3. Clinical significance

a. Cutaneous anthrax: About 95 percent of human cases of anthrax are cutaneous. Upon introduction of organisms or spores that germinate, a papule develops. It rapidly evolves into a painless, black, severely swollen “malignant pustule,” which eventually crusts over. The organisms may invade regional lymph nodes and then the general circulation, leading to fatal septicemia. Although some cases remain localized and heal, the overall mortality in untreated cutaneous anthrax is about 20 percent.

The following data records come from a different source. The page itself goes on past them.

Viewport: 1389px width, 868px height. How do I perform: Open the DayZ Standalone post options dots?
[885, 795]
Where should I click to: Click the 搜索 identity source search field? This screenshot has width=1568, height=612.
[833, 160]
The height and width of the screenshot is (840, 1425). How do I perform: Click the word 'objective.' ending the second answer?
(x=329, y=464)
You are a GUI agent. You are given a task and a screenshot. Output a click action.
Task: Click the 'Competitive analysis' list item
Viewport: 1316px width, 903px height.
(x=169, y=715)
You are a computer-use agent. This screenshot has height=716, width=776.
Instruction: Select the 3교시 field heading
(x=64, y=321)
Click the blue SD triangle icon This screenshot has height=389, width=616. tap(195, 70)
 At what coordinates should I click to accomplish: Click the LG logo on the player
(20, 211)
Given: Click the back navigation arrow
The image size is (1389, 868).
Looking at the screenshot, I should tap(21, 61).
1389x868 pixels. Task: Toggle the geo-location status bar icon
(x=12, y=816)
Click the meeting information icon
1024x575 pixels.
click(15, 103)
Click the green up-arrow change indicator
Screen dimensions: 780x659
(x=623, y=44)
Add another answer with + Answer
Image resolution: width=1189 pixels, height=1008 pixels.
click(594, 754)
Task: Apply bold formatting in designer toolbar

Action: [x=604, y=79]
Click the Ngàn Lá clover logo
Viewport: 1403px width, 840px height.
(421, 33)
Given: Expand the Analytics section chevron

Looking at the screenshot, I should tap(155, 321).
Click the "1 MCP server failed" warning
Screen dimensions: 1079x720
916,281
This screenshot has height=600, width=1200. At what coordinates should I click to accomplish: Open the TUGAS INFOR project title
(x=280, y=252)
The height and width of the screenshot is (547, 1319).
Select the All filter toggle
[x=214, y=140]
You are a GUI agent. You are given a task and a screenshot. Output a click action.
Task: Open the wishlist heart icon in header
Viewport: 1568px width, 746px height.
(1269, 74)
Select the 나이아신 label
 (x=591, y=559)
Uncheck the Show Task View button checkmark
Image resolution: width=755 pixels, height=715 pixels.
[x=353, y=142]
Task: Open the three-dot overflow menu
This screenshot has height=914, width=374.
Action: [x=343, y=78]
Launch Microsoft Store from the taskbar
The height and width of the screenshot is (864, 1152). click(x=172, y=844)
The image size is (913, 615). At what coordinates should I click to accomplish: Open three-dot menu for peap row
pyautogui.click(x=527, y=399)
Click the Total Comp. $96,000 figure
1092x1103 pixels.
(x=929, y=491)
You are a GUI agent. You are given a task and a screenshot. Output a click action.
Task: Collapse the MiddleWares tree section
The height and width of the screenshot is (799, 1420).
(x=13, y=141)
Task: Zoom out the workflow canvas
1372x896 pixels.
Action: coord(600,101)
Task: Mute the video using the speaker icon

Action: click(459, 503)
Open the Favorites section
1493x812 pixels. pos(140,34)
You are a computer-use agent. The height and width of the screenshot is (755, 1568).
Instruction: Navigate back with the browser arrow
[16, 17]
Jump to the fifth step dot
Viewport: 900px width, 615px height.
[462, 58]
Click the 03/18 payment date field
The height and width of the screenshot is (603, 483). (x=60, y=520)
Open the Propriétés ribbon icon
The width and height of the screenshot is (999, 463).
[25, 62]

b. Pulmonary anthrax (woolsorter’s disease): Caused by inhalation of spores, the pulmonary form is characterized by progressive hemorrhagic lymphadenitis (inflammation of the lymph nodes), hemorrhagic mediastinitis (inflammation of the mediastinum) and has a mortality rate approaching 100 percent if left untreated.

 4. Laboratory identification:

 B. anthracis is easily recovered from clinical materials, where it is often present in massive numbers. Microscopically, the organisms appear as blunt-ended bacilli that occur singly; in pairs; or frequently in long chains (Figure 2). They do not sporulate often in clinical samples but do so in culture. The spores are oval and centrally located. On blood agar, the colonies are large, grayish, and nonhemolytic, with an irregular border. Unlike many bacillus species, B. anthracis is nonmotile and is encapsulated in vivo. A direct immunofluorescence assay aids in identification of the organism.

Fig2. Summary of anthrax disease. 1 Indicates first-line drugs.

5. Treatment:

 B. anthracis is sensitive to a variety of antibiotics. Cutaneous anthrax responds to ciprofloxacin (see Figure 2). Penicillin is not recommended because of inducible β-lactamase in B. anthracis. Multidrug therapy (for example, ciprofloxacin plus rifampin plus vancomycin) is recommended for inhalation anthrax. Aggressive therapy is indicated for inhalation anthrax both because of the severity of the disease and the fact that the disease is often not diagnosed until late in the course of the illness.

 6. Prevention:

 A cell-free vaccine is available for workers in high-risk occupations . Postexposure prophylaxis with ciprofloxacin or doxycycline is recommended. [Note: Because of the resistance of endospores to chemical disinfectants, autoclaving is the most reliable means of decontamination.]